• **Consigne**:
Selon la critique de roman policier ci-dessous, pourquoi l'écrivaine n'aborde-t-elle pas le tourisme à Saint-Malo ? Répondez en une à trois phrases.

• **Texte à lire**:
Éditions Les Presses de la Cité (Terres sombres) , 199 pages, janvier 2022

 

Un roman policier sur Luocine avec trois coquillages, et pourtant ! Je vais d’abord expliquer ce qui m’a plu, cette écrivaine connaît très bien Saint Malo et ma ville en face, Dinard. Elle décrit bien cet endroit, elle a choisi de situer son roman en hiver et a donc évité de traiter du tourisme, voire le sur-tourisme en ce qui concerne Saint-Malo. Les impressions d’hiver sont bien rendues dans cet endroit qui parfois est sublime.

Le Môle des Noires, prolongement de la ville fortifiée de Saint-Malo

 

Marie Rivalain est attachée de presse et doit aider l’écrivain fétiche de la maison d’édition Brodin, Pierre Le Guellec, à se préparer pour rejoindre Stockholm, où il va recevoir le prix Nobel de littérature. Pierre Le Guellec est un écrivain attaché à Saint-Malo car il est descendant des Terre-Neuvas et a su faire aimer la vie de ces marins à la France entière. Il n’arrivera jamais à Stockholm, le lecteur sait assez vite pourquoi, mais il restera à trouver tout ce que cette disparition cache.

• **Données fournies**:
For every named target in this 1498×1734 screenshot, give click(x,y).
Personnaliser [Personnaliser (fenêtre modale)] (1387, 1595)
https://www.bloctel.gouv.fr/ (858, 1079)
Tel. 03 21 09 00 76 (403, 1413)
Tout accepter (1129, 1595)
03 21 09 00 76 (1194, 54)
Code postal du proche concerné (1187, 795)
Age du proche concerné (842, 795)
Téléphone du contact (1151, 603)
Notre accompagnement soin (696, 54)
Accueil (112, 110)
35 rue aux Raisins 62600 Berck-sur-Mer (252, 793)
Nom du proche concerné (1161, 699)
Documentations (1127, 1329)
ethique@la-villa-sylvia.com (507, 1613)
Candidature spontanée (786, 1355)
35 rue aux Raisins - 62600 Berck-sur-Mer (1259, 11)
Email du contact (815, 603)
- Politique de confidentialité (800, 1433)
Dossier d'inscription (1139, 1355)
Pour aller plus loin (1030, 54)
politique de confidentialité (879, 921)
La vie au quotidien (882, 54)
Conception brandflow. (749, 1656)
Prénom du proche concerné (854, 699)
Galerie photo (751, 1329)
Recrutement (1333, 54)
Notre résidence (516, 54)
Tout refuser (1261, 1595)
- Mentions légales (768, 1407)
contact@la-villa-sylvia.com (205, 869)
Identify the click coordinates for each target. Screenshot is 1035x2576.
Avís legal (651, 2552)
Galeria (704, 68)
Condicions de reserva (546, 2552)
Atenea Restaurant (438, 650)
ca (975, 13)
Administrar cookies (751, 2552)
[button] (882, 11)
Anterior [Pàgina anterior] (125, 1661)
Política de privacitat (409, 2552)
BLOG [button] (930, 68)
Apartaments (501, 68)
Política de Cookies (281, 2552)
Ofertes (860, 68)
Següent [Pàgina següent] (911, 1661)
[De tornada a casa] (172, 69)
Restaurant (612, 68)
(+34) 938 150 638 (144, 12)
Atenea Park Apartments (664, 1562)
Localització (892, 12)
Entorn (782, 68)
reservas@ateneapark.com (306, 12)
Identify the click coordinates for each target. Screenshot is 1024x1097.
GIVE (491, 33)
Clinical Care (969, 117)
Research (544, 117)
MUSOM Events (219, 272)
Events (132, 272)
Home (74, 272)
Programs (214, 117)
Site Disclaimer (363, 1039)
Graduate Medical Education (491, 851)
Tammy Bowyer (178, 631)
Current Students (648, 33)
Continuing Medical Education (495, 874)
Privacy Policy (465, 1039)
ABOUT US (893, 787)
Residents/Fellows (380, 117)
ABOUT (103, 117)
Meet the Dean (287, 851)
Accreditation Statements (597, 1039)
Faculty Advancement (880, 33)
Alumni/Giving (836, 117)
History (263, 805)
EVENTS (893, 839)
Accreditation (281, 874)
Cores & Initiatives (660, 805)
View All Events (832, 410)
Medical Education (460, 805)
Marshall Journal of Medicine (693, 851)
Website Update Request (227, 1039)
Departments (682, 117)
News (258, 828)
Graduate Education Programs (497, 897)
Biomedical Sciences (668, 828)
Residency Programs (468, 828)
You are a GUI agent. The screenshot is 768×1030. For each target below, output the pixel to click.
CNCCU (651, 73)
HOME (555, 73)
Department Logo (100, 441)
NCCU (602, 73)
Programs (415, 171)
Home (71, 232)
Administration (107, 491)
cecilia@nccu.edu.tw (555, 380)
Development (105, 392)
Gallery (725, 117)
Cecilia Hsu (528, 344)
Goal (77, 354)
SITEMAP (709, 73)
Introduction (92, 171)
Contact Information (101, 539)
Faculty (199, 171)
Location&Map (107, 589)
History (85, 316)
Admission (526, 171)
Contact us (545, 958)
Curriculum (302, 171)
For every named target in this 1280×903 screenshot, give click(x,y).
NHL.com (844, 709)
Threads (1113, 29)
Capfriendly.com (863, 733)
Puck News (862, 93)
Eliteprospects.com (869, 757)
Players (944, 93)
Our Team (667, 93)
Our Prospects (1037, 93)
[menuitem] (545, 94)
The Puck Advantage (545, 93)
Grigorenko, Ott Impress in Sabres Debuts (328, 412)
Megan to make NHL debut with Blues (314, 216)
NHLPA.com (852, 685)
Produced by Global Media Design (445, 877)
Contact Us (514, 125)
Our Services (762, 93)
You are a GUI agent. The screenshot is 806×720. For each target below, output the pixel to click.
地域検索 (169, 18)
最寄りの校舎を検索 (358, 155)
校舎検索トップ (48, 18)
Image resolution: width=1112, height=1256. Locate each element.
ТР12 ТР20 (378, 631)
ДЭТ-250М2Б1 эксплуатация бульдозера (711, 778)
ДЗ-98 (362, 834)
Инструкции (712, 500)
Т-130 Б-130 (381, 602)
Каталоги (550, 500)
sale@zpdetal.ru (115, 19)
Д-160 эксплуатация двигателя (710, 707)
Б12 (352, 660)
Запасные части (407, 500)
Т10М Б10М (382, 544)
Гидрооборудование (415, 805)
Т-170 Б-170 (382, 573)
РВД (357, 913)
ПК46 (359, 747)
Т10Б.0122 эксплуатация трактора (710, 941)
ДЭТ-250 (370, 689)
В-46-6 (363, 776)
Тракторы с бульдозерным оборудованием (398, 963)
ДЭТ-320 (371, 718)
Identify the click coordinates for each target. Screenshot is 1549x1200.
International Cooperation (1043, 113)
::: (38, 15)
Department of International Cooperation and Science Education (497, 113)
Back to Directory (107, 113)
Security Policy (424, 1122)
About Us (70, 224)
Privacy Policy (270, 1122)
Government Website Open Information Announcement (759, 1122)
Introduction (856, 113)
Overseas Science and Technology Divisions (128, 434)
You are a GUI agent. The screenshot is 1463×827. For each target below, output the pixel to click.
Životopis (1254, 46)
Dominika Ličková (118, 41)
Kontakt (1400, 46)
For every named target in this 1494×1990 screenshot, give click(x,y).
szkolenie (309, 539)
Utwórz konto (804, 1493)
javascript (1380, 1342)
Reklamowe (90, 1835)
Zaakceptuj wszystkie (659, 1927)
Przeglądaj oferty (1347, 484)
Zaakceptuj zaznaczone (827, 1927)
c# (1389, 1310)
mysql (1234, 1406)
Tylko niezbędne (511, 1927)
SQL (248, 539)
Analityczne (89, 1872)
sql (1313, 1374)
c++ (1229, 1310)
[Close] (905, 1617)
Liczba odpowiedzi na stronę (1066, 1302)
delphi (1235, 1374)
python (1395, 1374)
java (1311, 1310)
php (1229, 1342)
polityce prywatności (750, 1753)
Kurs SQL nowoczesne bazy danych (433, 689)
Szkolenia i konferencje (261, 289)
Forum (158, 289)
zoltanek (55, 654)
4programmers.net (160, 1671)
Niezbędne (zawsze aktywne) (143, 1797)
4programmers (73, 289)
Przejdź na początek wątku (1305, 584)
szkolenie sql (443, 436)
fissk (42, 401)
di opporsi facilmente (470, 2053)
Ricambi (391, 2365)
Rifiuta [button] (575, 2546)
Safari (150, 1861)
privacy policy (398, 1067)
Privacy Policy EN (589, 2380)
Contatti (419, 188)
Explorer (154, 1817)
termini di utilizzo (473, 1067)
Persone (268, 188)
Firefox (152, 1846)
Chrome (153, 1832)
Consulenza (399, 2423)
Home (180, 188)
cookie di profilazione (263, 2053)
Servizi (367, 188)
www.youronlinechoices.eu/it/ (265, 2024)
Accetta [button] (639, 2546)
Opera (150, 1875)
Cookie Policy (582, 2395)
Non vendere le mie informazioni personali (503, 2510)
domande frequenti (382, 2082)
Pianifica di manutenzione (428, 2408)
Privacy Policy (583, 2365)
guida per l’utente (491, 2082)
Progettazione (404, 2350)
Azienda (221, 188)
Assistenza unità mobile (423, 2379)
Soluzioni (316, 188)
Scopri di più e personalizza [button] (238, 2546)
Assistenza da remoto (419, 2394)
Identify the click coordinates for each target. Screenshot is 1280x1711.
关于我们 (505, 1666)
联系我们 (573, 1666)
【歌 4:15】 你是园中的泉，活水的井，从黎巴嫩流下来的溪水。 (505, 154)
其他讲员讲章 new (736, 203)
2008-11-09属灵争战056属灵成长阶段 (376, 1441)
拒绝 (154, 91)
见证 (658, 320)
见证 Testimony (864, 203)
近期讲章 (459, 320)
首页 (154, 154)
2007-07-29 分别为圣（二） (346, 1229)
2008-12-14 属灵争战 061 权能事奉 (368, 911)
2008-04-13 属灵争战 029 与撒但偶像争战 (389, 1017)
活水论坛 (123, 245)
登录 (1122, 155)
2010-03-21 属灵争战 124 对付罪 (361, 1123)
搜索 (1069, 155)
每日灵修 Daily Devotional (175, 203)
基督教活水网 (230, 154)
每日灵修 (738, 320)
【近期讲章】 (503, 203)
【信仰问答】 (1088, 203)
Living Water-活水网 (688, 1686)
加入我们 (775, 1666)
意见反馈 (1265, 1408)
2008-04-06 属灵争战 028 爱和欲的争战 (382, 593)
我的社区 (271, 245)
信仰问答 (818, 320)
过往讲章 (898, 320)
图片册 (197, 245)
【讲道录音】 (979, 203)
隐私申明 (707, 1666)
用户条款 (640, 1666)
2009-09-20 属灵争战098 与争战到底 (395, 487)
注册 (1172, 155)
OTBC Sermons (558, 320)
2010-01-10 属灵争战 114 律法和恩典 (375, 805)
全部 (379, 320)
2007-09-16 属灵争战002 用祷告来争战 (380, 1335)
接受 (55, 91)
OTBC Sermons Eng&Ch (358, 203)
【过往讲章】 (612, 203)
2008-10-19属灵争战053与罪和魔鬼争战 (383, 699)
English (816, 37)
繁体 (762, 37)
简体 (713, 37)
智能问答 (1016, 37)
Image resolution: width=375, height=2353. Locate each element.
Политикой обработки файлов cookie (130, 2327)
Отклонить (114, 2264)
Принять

• **Réponse**:
Elle a choisi de situer son roman en hiver. Elle a donc évité de traiter du tourisme, voire du sur-tourisme à Saint-Malo.